[Stored data]
··········
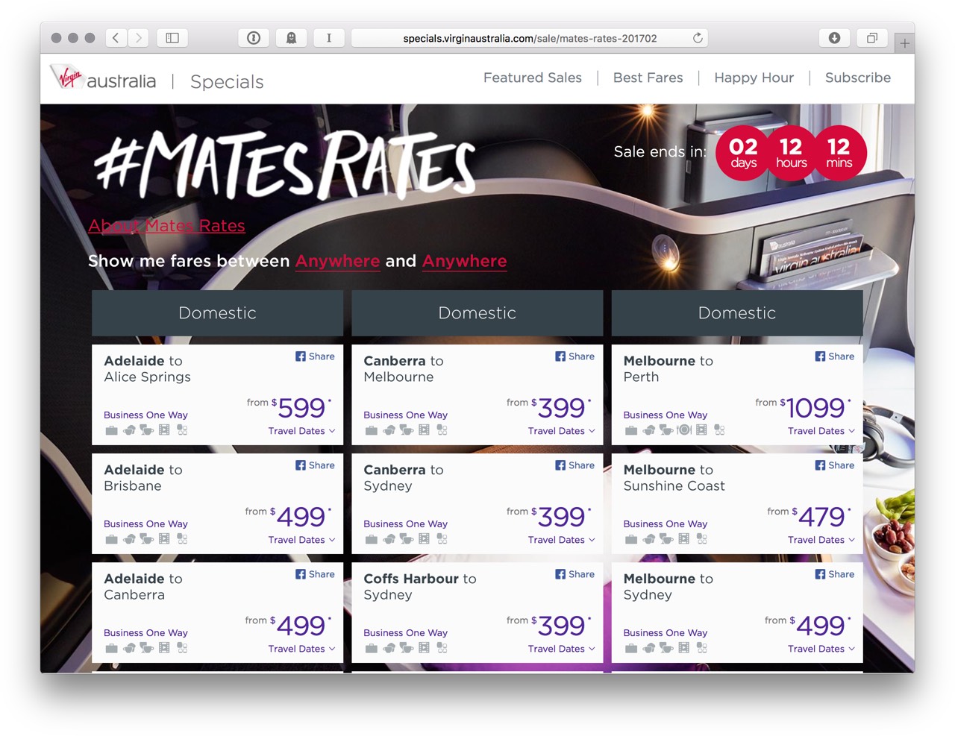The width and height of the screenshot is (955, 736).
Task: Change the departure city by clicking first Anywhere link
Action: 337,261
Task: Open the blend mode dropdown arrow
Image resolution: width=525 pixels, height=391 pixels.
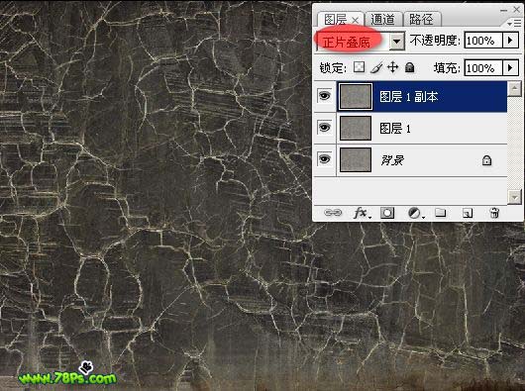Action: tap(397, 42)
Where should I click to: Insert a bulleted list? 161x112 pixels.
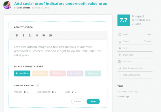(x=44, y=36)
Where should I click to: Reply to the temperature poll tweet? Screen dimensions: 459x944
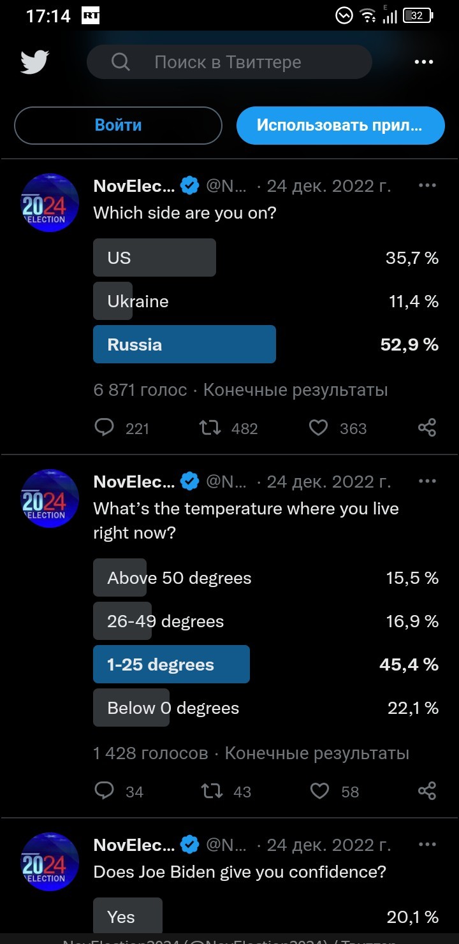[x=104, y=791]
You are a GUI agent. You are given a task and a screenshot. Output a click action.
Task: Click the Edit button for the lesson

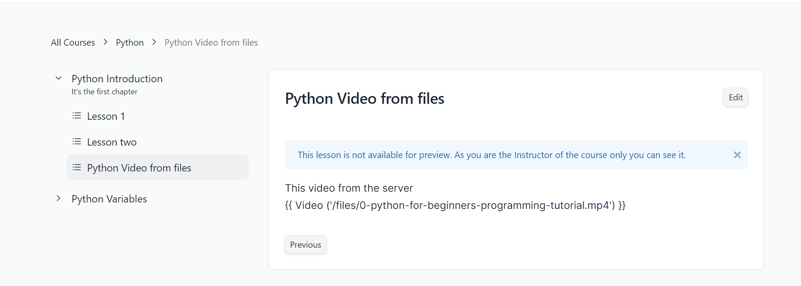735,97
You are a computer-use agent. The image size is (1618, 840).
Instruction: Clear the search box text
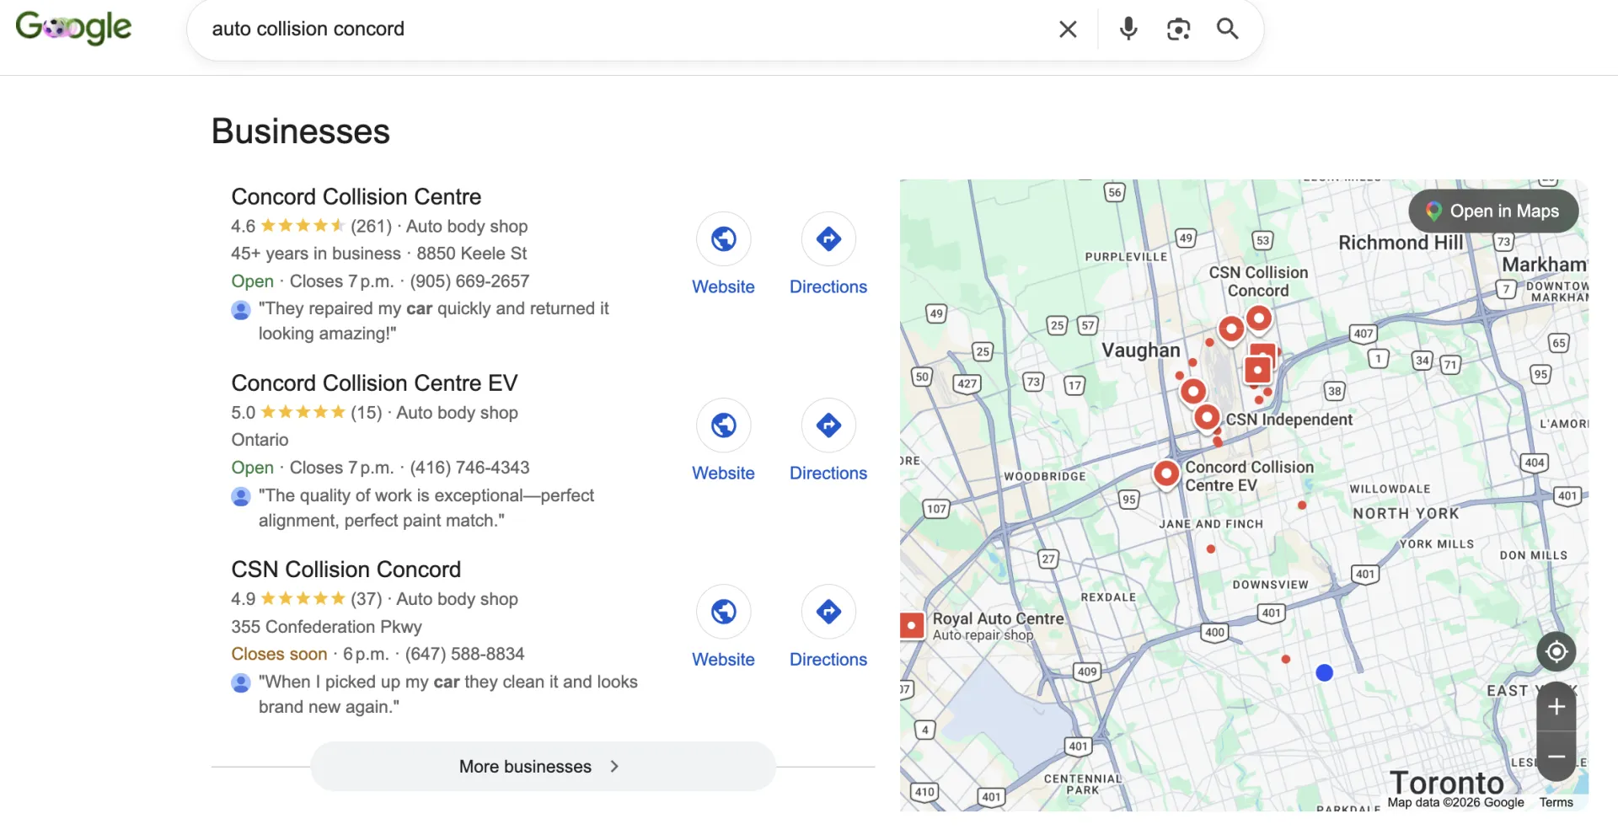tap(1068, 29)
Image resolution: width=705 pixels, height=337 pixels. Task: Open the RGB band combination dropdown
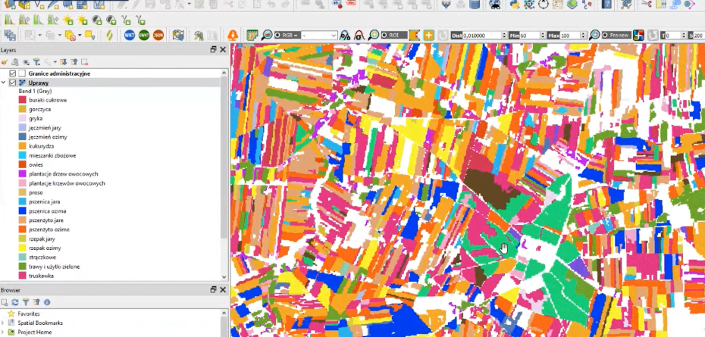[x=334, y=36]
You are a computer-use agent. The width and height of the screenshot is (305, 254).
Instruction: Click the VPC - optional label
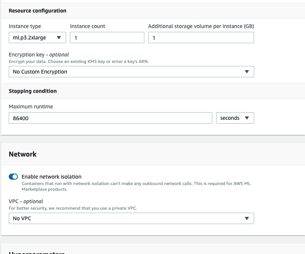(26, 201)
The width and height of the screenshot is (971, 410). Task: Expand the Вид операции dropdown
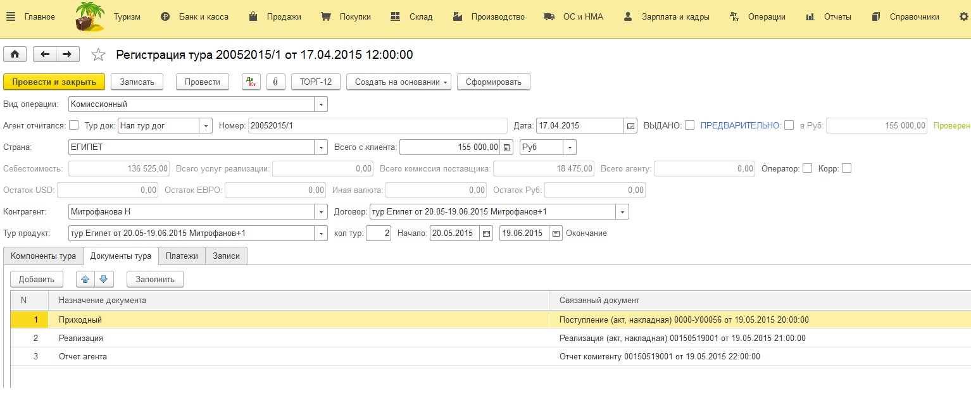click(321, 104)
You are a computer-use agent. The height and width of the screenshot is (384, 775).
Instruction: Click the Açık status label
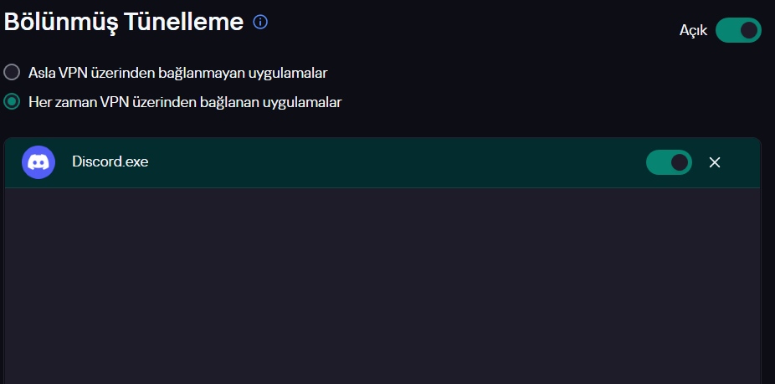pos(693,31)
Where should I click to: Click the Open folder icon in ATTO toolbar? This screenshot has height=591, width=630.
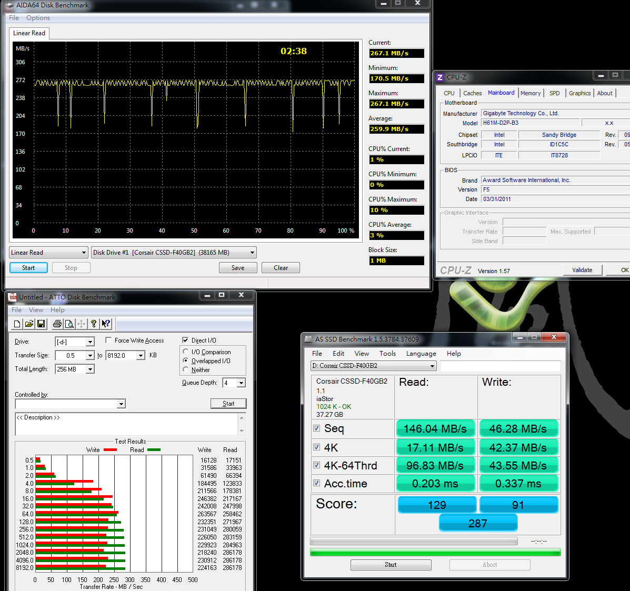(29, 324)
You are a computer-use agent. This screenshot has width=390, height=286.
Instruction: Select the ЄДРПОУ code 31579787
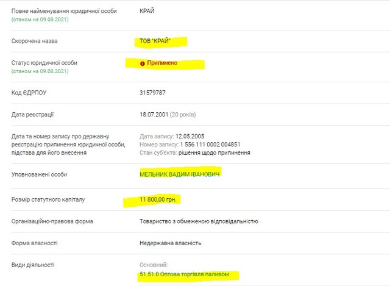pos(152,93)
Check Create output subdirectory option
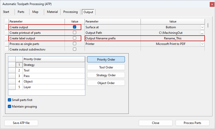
··········
* What you are asked to do
Only the lines from the one with "You are a computer-use agent. The image" through the end of the data, both ends included, should be written out exactly, and no pictures should appear.

* Result below
You are a computer-use agent. The image size is (1618, 840).
Instruction: Clear the search box text
tap(1068, 29)
Image resolution: width=705 pixels, height=337 pixels. Task: Open the RGB band combination dropdown
[x=334, y=36]
You are a computer-use agent. The width and height of the screenshot is (305, 254).
Instruction: Click the VPC - optional label
(26, 201)
The width and height of the screenshot is (971, 410). Task: Expand the Вид операции dropdown
click(321, 104)
You are a computer-use agent. The height and width of the screenshot is (384, 775).
Instruction: Click the Açık status label
pos(693,31)
Where should I click to: Click the Open folder icon in ATTO toolbar? This screenshot has height=591, width=630.
(29, 324)
You are a computer-use agent. This screenshot has width=390, height=286.
Instruction: Select the ЄДРПОУ code 31579787
pos(152,93)
Check Create output subdirectory option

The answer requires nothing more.